Monique étouffa un nouveau bâillement. Rien ne l’intéressait plus… La journée s’étendit monotone, au regard de son ennui. Elle jeta, en s’arrêtant devant une glace qui reflétait un savant éboulis d’étoffes, croulant et cascadant en flots violet et or, un regard mécontent…
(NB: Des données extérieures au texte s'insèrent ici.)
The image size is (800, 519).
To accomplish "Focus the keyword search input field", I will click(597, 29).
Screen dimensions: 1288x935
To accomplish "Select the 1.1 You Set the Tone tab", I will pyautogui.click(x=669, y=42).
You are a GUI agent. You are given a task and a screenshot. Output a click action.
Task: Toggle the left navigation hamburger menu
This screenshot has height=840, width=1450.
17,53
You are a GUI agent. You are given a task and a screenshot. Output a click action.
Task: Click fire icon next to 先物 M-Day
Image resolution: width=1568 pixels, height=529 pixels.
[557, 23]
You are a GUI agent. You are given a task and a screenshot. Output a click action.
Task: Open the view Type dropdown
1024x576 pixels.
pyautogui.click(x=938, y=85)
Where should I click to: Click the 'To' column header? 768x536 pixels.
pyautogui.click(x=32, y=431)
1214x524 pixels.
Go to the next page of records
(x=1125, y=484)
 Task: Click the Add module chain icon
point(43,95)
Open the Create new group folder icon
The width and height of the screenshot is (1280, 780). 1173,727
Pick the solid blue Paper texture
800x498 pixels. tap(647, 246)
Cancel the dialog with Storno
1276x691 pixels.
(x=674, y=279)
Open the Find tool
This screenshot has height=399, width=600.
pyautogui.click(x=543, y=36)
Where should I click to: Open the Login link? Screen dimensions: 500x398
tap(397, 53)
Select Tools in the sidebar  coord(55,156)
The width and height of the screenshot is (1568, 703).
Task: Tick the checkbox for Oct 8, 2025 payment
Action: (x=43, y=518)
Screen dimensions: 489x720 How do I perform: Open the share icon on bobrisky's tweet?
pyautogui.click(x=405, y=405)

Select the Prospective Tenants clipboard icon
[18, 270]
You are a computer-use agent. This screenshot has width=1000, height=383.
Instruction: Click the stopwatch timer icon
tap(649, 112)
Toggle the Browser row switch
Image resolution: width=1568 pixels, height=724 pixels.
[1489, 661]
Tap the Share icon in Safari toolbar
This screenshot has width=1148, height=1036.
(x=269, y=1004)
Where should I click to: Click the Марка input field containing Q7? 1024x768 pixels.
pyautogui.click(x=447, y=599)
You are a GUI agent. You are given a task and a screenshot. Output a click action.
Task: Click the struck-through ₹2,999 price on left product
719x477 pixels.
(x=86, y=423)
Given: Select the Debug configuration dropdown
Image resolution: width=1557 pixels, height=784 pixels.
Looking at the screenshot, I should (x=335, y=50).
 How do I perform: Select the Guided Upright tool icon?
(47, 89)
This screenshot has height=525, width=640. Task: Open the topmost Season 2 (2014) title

Quels yeux ! Pas étonnant, après une nuit pareille !

Elle l’avait passée tout entière à fumer, seule avec Anika Gobrony. Heures délicieuses aux sens engourdis, mais qui lui laissaient le lendemain, avec une sensation de vide, le dégoût de tout ce qui n’était pas oubli apaisant de la drogue. Heures de nirvana, coupées de longues causeries, entre les pipes. Heures blanches, où toutes deux, fraternellement allongées de chaque côté du plateau, évoquaient d’interminables histoires, sans aucune espèce d’intérêt… Potins misérables, reflétant l’atonie du cercle où lentement s’enlisaient, avec le talent de la grande violoniste qu’avait été Anika Gobrony, les jolis dons de l’artiste et de la femme, en Monique.

Elle tressaillit. L’appel impérieux du téléphone retentissait. Elle avait maintenant une phobie de ces sonneries brutales, comme d’une intrusion d’importuns, dans son marasme.